Text extract
☆ ☆ ☆ ☆
DOI: 10.15227/orgsyn.094.0109

Synthesis of Allenyl Mesylate by a Johnson-Claisen Rearrangement. Preparation of 3-(((tert-butyldiphenyl-silyl)oxy)methyl)penta-3,4-dien-1-yl methanesulfonate

Submitted by Joseph E. Burchick. Jr., Sarah M. Wells, and Kay M. Brummond^1*

Checked by Susan M. Stevenson and Sarah E. Reisman

1. Procedure

A. 4-((tert-Butyldiphenylsilyl)oxy)but-2-yn-1-ol (1). A 1-L single-necked round-bottomed flask (Note 1) equipped with a rubber septum, 3 cm Teflon-coated elliptical stir bar, and nitrogen inlet needle through the septum is charged sequentially with 2-butyn-1,4-diol (7.32 g, 85.0 mmol, 2.0 equiv) and imidazole (3.47 g, 51.0 mmol, 1.2 equiv) (Note 2) by temporarily removing the septum. The flask is evacuated (3 mmHg) and backfilled with nitrogen, and dichloromethane (280 mL) is added using an oven-dried 500-mL graduated cylinder by temporarily removing the septum, at which point an oily top-layer forms (Figure 1, left). Homogeneity is achieved by adding N,N-dimethylformamide (25 mL) using a syringe (Figure 1, middle) (Notes 3 and 4). tert-Butyldiphenylsilyl chloride (11.69 g, 42.5 mmol, 1 equiv) (Note 2), weighed out in a tared syringe, is added in one portion at room temperature, causing a white precipitate to form (Figure 1, right).

Figure 1. Progression of reaction mixture

After stirring at 500 rpm for 3 h, the septum is removed and diethyl ether (300 mL) is added to the reaction flask (Note 5). The mixture is transferred to a 2-L separatory funnel and washed with deionized water (1 x 400 mL) and brine (2 x 250 mL). The organic layer is dried over magnesium sulfate (11 g) and filtered through a medium porosity fritted glass vacuum funnel. The filtrate is concentrated via rotary evaporation (40 °C, 10 mmHg) to afford 15.17 g of a clear yellow oil. This residue is purified via flash column chromatography (Note 6). The fractions containing the product are combined and concentrated via rotary evaporation (40 °C, 10 mmHg) followed by further concentration (20 °C, 3.5 mmHg) to afford 9.45 g (69%) (Note 7) of tert-butyldiphenylsilyl)oxy)but-2-yn-1-ol (1) as a clear, pale-yellow oil (Note 8).
☆ ☆ ☆ ☆
Stored data
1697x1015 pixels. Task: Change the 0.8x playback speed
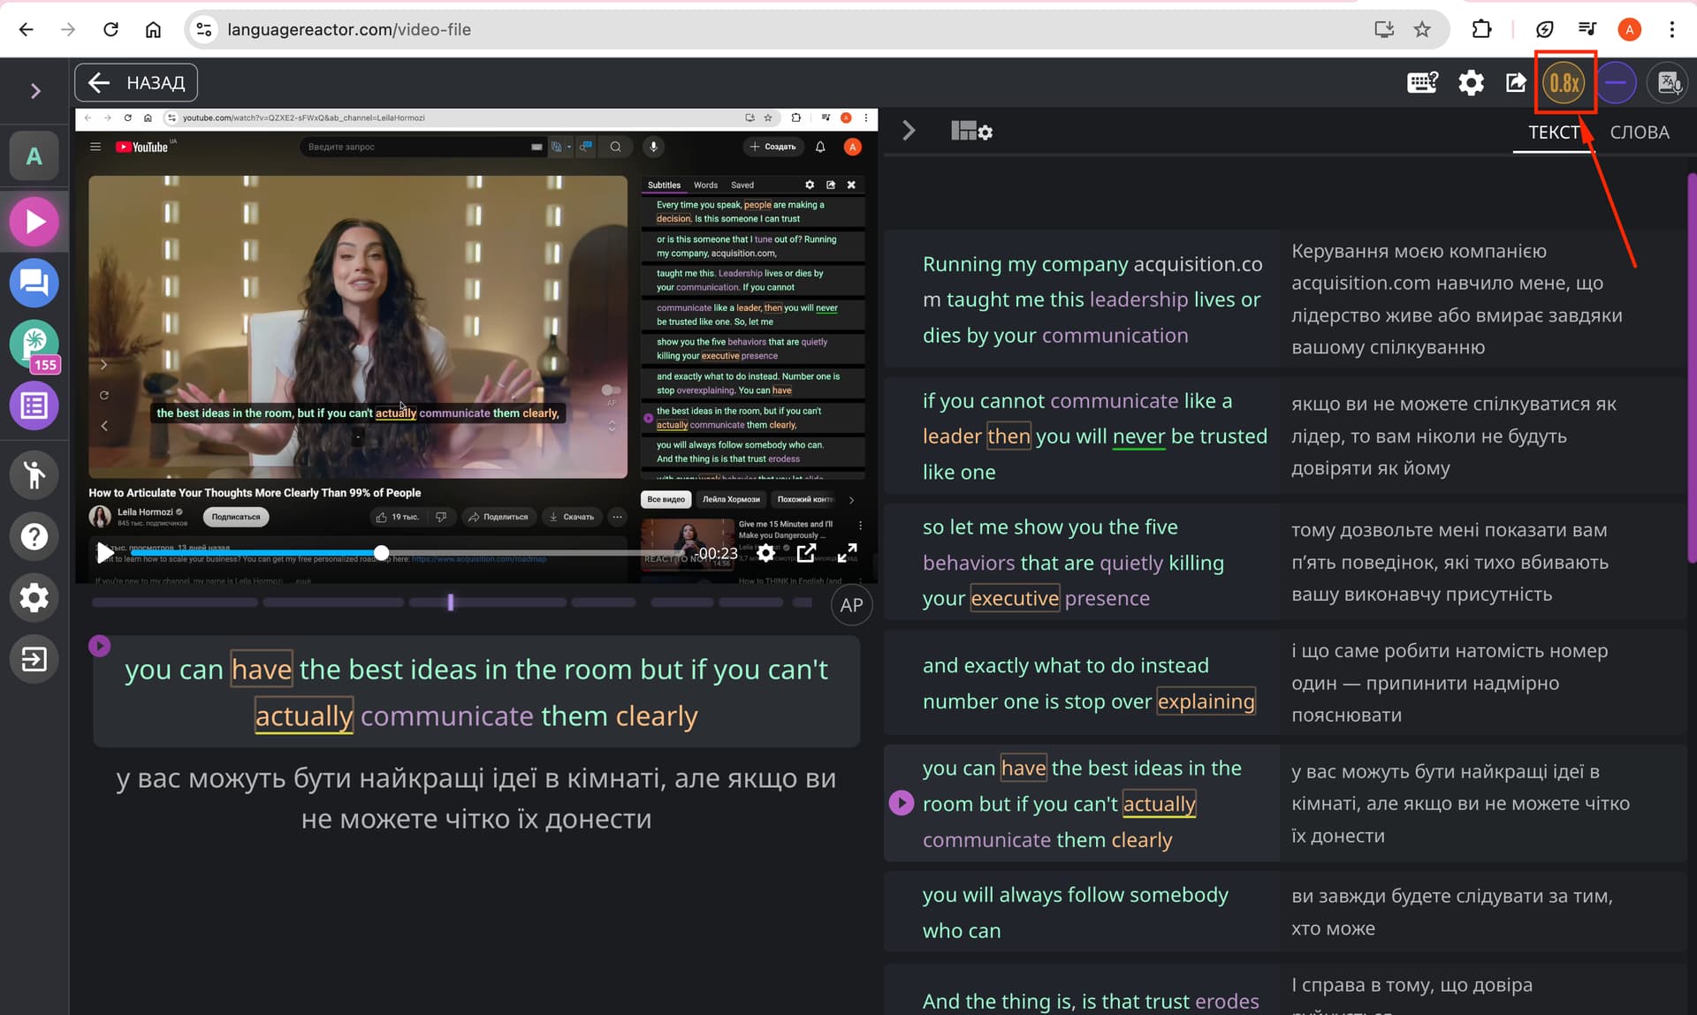[x=1564, y=83]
☆ ☆ ☆ ☆
Do the following statements agree with the synthesis procedure above? For each, answer yes or no and quote the procedure's deciding words.
(a) The dichloromethane is added to the flask with a syringe.
(b) Diethyl ether is added after the mixture has been stirred for 3 h.
(c) The organic layer is dried over sodium sulfate.

(a) No: "dichloromethane (280 mL) is added using an oven-dried 500-mL graduated cylinder"
(b) Yes: "After stirring at 500 rpm for 3 h, the septum is removed and diethyl ether (300 mL) is added to the reaction flask"
(c) No: "The organic layer is dried over magnesium sulfate (11 g)"